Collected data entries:
==*==
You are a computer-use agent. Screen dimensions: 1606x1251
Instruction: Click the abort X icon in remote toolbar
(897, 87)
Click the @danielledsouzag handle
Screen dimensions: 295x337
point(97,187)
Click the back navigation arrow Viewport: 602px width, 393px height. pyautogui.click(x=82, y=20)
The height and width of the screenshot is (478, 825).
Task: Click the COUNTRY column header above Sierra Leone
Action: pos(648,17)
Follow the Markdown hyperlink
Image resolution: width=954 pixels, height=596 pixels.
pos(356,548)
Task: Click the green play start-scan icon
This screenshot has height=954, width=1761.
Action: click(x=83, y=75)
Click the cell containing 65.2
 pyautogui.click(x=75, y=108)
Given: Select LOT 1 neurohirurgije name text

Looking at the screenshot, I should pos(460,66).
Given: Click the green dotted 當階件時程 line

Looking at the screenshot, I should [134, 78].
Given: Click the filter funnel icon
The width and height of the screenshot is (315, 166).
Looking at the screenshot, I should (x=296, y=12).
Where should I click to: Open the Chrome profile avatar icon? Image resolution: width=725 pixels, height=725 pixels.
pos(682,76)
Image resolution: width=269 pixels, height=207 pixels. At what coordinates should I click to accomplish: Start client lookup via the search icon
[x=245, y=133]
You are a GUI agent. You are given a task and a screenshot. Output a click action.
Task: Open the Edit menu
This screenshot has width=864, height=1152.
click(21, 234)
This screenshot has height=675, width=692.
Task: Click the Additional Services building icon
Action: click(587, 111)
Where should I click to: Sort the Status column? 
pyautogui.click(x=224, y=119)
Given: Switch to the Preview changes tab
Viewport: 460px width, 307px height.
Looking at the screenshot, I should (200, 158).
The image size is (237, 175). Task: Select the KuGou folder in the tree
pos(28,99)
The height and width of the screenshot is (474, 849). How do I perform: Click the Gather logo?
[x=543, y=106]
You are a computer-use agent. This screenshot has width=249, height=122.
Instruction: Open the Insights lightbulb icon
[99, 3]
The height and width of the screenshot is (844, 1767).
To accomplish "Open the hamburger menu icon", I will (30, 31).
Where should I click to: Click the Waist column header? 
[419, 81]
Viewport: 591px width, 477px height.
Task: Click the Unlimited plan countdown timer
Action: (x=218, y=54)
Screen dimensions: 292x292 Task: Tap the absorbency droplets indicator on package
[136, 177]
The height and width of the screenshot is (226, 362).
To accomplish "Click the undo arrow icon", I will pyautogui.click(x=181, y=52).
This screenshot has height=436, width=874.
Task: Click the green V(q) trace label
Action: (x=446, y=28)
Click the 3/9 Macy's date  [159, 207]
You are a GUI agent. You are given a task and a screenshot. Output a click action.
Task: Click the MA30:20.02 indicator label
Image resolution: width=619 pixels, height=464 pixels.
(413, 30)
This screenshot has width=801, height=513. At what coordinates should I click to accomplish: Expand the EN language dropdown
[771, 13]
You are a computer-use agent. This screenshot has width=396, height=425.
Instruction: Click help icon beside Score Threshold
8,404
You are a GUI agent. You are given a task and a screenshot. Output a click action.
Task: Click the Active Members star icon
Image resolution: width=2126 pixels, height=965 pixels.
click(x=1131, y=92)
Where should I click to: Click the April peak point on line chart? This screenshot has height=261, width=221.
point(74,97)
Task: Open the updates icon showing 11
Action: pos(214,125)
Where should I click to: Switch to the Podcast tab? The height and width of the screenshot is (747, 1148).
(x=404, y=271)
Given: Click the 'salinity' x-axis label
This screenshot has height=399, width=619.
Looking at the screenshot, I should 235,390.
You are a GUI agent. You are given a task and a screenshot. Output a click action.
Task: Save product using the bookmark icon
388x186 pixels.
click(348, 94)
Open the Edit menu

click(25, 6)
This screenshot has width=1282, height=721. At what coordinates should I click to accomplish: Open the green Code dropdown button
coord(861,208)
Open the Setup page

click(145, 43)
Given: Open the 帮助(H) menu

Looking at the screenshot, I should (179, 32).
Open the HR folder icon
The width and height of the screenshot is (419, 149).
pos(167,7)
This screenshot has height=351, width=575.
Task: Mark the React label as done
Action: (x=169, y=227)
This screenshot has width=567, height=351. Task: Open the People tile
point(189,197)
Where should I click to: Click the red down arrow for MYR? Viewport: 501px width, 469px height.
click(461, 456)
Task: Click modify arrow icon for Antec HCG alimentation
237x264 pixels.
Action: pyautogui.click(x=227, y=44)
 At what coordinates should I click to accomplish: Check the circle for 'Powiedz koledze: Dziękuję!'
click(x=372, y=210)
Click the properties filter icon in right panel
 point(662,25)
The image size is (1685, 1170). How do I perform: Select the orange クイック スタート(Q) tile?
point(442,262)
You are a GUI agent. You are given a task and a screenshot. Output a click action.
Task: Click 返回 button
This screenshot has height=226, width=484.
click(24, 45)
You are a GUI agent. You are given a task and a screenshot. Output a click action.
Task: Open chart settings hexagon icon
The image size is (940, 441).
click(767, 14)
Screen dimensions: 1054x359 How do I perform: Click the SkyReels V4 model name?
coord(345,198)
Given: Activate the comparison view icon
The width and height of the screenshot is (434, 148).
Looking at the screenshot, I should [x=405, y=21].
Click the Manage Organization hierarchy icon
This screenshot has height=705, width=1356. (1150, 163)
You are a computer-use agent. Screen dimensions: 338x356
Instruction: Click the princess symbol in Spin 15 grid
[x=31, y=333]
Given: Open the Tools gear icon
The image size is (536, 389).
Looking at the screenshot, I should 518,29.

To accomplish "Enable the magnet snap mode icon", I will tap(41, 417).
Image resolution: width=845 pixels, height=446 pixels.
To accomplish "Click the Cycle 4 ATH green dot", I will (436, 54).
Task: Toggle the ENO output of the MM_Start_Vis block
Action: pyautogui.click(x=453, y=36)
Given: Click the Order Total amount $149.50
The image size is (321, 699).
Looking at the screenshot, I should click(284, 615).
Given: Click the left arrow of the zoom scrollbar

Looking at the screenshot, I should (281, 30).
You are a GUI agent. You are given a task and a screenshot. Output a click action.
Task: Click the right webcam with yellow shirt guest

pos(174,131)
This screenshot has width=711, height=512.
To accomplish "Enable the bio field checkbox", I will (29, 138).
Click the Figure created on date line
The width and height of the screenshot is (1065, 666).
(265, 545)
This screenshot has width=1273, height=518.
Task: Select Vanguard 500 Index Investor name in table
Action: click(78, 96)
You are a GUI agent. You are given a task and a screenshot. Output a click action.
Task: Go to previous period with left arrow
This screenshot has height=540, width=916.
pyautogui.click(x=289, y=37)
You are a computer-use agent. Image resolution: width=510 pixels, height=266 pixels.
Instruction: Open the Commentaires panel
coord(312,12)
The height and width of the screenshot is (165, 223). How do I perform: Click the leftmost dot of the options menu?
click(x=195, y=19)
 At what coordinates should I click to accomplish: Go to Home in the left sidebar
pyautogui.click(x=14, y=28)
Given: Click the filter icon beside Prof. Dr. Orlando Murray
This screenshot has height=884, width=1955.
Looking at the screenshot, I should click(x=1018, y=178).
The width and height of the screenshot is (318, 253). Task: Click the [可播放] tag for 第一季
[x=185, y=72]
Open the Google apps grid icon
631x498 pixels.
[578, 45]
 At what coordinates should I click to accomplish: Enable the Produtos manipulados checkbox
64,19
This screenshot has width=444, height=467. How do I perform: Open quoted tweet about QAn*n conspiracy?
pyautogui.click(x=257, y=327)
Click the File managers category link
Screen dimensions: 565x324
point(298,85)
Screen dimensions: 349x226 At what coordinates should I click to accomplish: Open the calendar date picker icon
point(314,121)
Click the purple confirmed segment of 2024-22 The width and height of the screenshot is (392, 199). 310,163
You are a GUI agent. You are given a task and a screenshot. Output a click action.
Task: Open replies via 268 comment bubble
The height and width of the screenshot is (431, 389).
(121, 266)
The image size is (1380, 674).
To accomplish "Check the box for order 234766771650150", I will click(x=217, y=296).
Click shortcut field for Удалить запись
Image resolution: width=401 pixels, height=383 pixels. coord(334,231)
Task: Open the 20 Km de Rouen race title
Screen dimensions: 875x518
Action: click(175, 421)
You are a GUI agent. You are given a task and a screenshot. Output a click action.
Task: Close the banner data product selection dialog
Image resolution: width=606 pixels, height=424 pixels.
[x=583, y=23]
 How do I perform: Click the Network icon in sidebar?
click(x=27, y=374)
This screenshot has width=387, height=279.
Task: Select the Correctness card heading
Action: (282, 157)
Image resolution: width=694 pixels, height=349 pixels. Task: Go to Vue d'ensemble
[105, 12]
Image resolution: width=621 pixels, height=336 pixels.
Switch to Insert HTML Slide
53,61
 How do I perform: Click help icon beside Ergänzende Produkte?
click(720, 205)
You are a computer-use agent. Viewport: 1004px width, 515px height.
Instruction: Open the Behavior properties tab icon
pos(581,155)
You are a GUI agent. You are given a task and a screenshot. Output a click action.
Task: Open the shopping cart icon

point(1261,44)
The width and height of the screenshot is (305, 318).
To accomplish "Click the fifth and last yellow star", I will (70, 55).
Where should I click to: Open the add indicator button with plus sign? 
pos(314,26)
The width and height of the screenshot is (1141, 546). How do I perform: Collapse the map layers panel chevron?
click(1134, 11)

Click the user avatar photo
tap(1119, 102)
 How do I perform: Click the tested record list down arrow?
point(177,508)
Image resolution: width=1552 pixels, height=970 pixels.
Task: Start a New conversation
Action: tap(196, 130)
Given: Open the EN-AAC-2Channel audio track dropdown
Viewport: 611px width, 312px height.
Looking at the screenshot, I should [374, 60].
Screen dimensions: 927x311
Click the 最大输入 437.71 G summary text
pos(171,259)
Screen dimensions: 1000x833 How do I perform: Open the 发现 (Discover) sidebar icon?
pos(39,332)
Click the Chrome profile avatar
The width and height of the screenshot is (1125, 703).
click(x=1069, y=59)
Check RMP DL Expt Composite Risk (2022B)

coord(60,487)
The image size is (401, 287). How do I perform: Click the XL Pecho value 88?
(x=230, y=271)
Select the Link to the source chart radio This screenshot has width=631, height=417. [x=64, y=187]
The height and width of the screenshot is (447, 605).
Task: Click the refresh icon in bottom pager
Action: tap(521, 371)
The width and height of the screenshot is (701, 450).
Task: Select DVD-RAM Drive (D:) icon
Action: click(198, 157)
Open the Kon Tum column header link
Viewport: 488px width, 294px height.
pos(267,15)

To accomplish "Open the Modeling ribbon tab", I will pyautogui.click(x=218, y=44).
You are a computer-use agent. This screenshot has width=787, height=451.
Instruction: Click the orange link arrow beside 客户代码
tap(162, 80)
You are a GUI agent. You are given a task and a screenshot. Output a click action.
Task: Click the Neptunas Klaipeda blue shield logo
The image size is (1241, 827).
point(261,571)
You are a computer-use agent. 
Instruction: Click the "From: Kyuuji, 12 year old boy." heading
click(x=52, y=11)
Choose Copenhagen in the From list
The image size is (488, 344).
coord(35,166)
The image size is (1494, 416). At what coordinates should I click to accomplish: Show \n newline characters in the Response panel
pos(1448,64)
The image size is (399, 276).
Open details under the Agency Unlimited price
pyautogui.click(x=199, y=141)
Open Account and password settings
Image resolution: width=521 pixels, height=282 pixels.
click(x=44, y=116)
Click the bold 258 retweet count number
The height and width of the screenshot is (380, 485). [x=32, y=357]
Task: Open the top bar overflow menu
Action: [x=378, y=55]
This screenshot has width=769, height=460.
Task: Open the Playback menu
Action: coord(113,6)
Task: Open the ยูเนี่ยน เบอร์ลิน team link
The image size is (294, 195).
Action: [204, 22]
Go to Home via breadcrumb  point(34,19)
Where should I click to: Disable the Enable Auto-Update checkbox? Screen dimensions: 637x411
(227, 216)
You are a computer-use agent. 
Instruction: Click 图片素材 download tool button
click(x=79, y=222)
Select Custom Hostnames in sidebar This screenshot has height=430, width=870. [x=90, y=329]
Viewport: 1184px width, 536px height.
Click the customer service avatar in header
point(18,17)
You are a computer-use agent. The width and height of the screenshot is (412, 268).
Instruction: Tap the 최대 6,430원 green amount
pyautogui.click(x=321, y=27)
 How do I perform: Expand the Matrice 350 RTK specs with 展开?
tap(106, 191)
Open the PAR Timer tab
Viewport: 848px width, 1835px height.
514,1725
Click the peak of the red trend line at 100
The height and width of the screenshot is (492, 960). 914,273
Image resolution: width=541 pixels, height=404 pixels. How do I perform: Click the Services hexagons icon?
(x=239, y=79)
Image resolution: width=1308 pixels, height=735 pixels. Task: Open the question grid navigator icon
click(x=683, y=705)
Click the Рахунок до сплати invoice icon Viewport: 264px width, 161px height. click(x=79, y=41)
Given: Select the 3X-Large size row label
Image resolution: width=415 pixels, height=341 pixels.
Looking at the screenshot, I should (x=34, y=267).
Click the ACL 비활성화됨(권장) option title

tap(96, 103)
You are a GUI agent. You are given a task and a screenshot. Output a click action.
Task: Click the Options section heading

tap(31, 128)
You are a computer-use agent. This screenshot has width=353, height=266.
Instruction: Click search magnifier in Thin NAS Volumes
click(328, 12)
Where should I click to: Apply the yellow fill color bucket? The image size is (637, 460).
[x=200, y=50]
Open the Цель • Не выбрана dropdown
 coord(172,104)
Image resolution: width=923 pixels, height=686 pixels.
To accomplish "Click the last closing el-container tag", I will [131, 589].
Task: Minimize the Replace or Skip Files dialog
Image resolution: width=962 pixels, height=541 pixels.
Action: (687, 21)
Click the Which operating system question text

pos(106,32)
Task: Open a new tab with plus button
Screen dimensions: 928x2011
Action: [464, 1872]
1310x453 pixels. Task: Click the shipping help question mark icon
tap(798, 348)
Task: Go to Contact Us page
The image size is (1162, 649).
==*==
> [Task to complete]: Each line of the data that includes "product" should be copied.

> [Response to the task]:
Task: Save product using the bookmark icon
Task: Close the banner data product selection dialog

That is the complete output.